Was uns wichtig erscheint...

Charles Webster Leadbeater sagte einmal: "Der häufigste Fehler liegt in der Annahme, dass die Grenzen unserer Wahrnehmung auch die Grenzen des Wahrzunehmenden sind." Das trifft auch auf unsere Werte und Wertvorstellungen zu. Auch wenn wir diese nicht sehen, hören oder fühlen können, sind sie unsere ständigen, unsichtbaren Begleiter.


Die meisten von uns setzen sich in der Pubertät das erste Mal mit der eigenen Identität so richtig auseinander. Wir stellen in dieser Phase die Ideale, Werte und Normen unserer Umwelt und unserer Eltern infrage und entscheiden, welche Lebensmotive uns zukünftig leiten sollen.
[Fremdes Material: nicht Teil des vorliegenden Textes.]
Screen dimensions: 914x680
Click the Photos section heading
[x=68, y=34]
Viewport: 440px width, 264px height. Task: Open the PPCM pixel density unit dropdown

Werte geben uns Grenzen, was gut und richtig ist und sie untermauern unsere Ideale und Glaubenssätze was sie zu einem wesentlichen Bestandteil unseres Selbstkonzepts macht.


Menschen, die mit sich im Reinen sind, überzeugen durch Ausstrahlung, innerer Kongruenz und Charisma. Ihnen fällt es leicht, andere von sich zu überzeugen, weil Haltung und Handlung stets integer und authentisch sind.


Aber Werte sind weder gut noch schlecht. Werte geben uns zwar Orientierung, aber die meisten davon gehören nicht zu unseren Kernwerten, sondern sind nur auswendig gelernt oder irgendwann bewusst oder unbewusst übernommen worden. Sie besitzen keinen echten, tief greifenden Wert und verhelfen uns somit auch nicht zu einer neuen Haltung. Sie schmeicheln meist nur dem eigenen Ego.


Begriffe wie "Wertschätzung", "Respekt", "Offenheit", "Selbstbestimmung" und all die anderen Begrifflichkeiten gehören eben jetzt zu einer zeitgemäßen Führung aber sie fühlen sich für mich manchmal so abgegriffen und unecht an.


Es sind oft nur Lippenbekenntnisse statt Herzweisheiten. Die meisten davon sind nur erlernt um Broschüren und Stellenanzeigen auf Hochglanz zu trimmen. Es sind Worthülsen ohne Seelen, welche den Blick nach außen statt auf das Innere richten.


Echte Werte erkennen Sie daran, dass Sie dafür den Blick nach innen richten müssen. Sie kommen von Herzen und sind mit einem echten Gefühl verbunden. Sie geben unserem Handeln Motivation und Sinnhaftigkeit. Fragen Sie sich doch ruhig einmal:

  • Wozu ist dieser spezielle Wert für mich gut?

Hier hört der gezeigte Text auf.